#### CONSIGNES:
1. D'après le texte de lecture, pourquoi les termes de « faible » et « fort » ne doivent-ils être entendus qu'au plan affectif ? Répondez en une à trois phrases.
2. Répondez brièvement à chaque question à l'aide du texte de lecture.
(a) Sur quelle assise repose la relation de pouvoir ?
(b) Que reflète fidèlement l'établissement de nos relations de pouvoir ?
(c) Sur quel plan les participants d'une relation d'échange se transforment-ils et s'enrichissent-ils mutuellement ?
3. Relevez dans le texte de lecture tous les comportements par lesquels le « plus faible » participe à l'orientation du combat.

La relation d’échange est une création collective qui réunit tous les participants dans la production de l’action en cours. Il s’agit d’un jeu de sollicitations – réponses en vertu duquel les participants se transforment et s’enrichissent mutuellement sur un plan d’égalité. Il n’y a plus de hiérarchie. Ce modèle est d’essence harmonieuse.

La relation de pouvoir a une assise affective. De fait, l’établissement de nos relations de pouvoir reflète fidèlement nos attirances et répulsions. La relation d’échange est dégagée de l’affectif. Elle est conforme à l’observation qu’en ferait un scientifique. Les relations que nous établissons quotidiennement correspondent à ce modèle, au plan objectif. Elles n’ont du pouvoir que le nom. Il suffit pour s’en convaincre d’observer une lutte entre deux personnes de force très inégale. Par ses reculs, ses esquives, ses contorsions douloureuses, le ‘plus faible’ participe autant à l’orientation du combat que le ‘plus fort’. Ainsi, les termes de ‘faible’ et ‘fort’ doivent être entendus au plan affectif uniquement.

#### DOCUMENTS FOURNIS:
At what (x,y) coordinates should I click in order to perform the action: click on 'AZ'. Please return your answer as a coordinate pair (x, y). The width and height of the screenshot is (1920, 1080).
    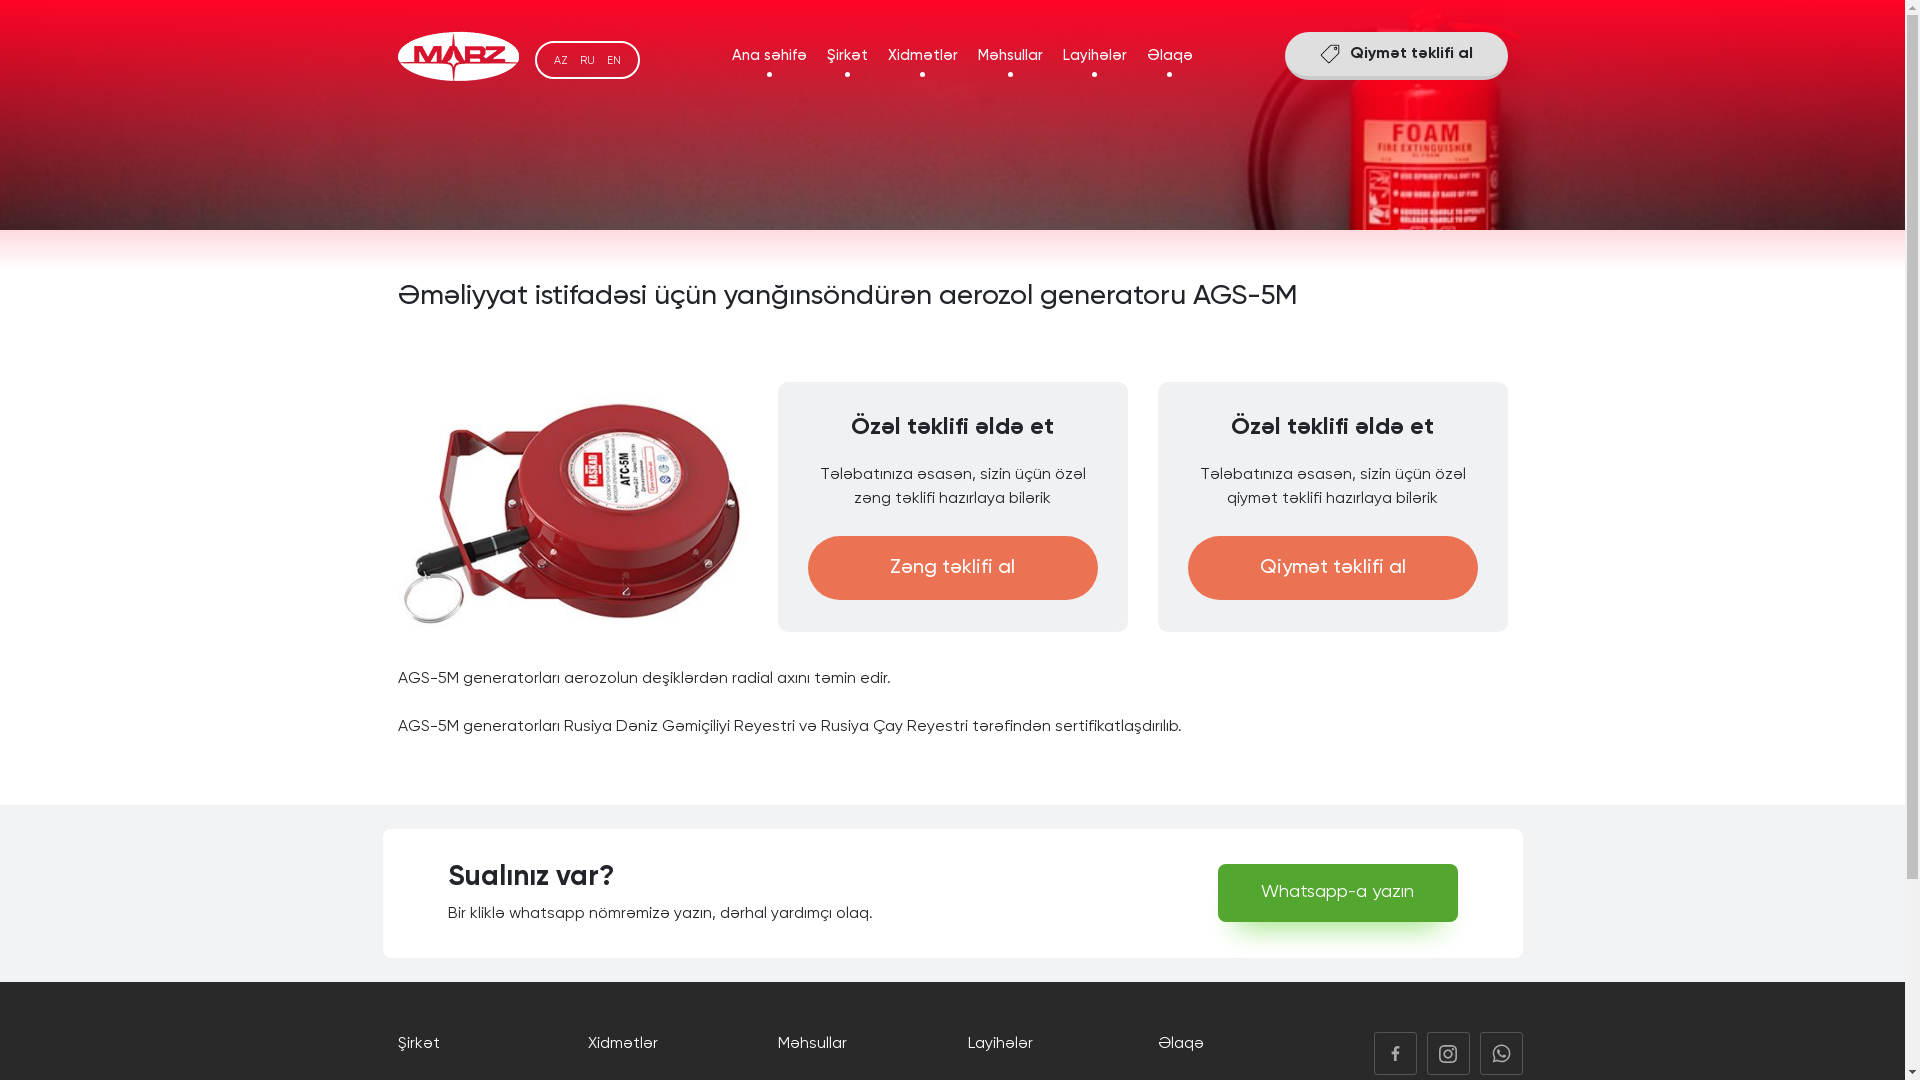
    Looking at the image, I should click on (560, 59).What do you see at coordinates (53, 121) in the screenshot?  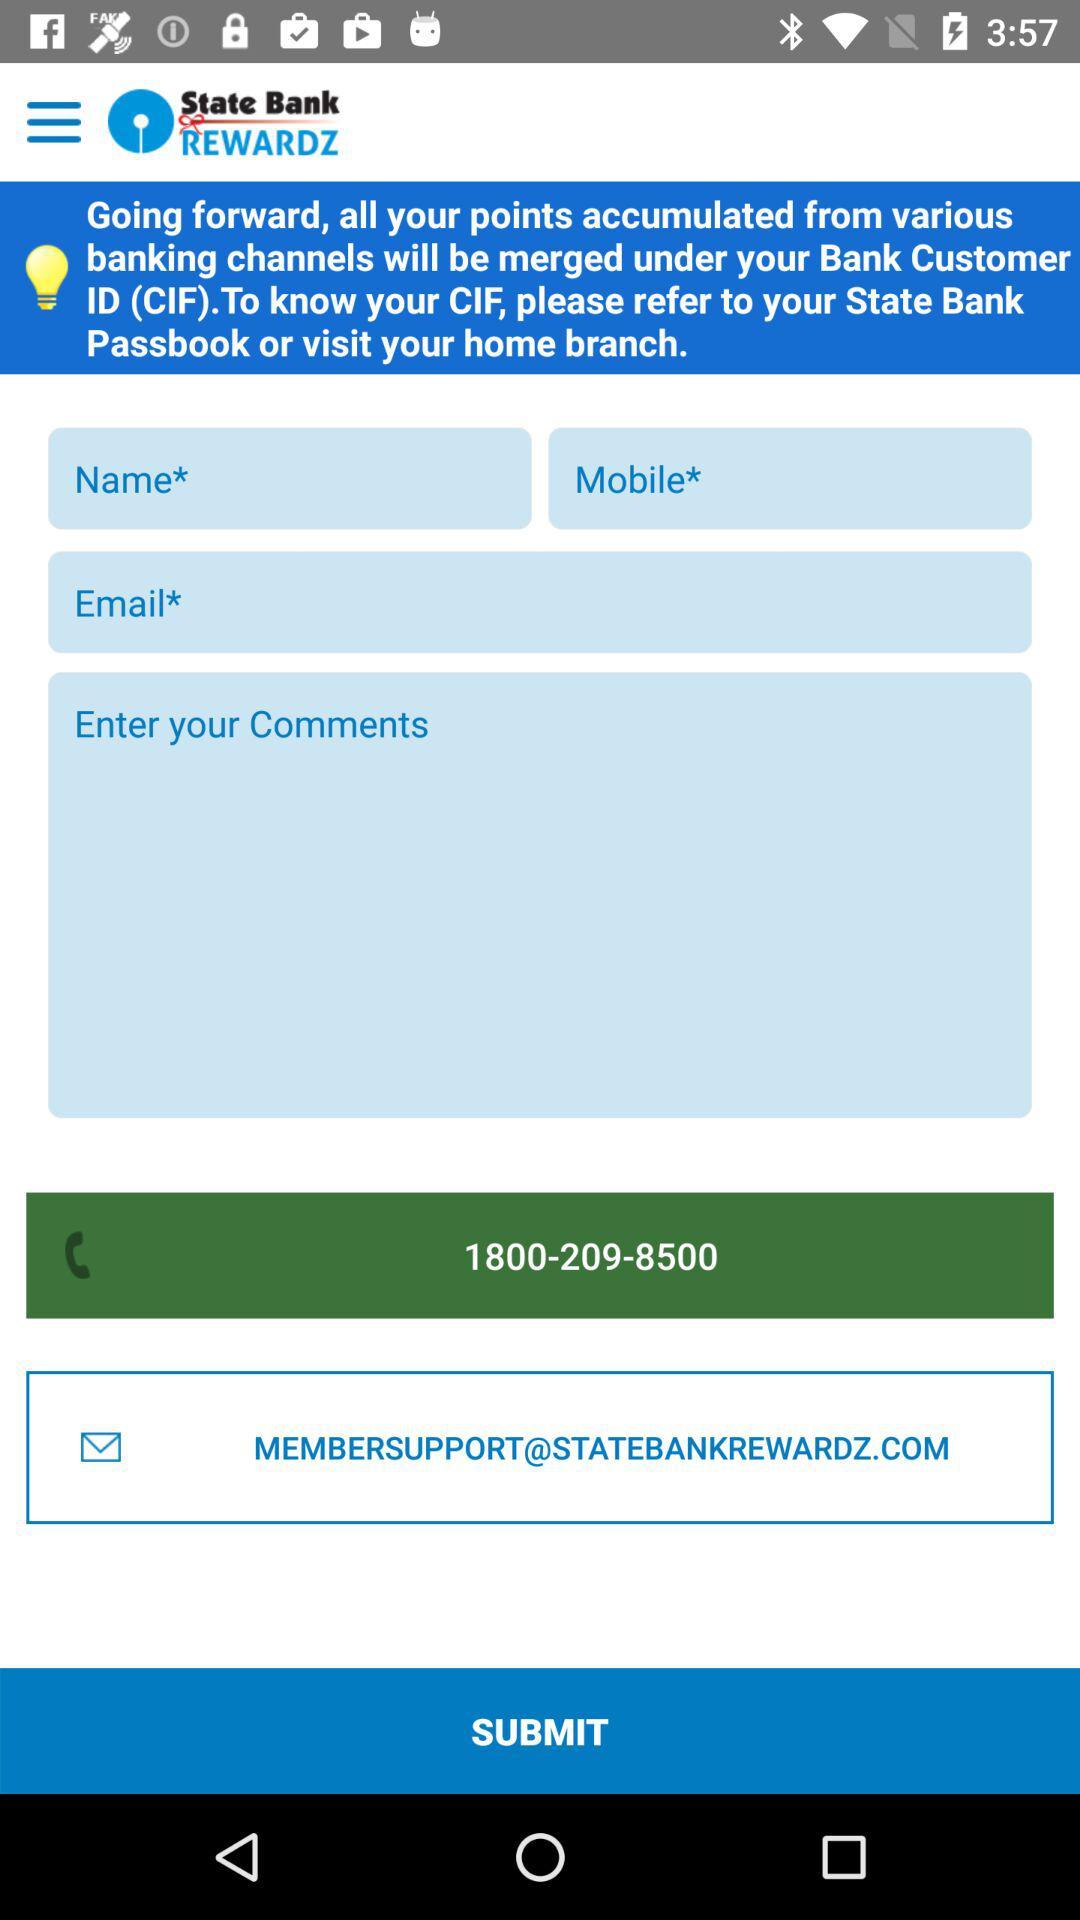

#### CORRIGÉ DES EXERCICES:
1. Dans une lutte entre deux personnes de force très inégale, le « plus faible » participe autant à l'orientation du combat que le « plus fort », par ses reculs, ses esquives et ses contorsions douloureuses. Au plan objectif, aucun des deux ne domine donc l'autre. Leur différence ne relève que de l'affectif.

2.
(a) Sur une assise affective.
(b) Nos attirances et répulsions.
(c) Sur un plan d'égalité.

3. Ses reculs, ses esquives, ses contorsions douloureuses.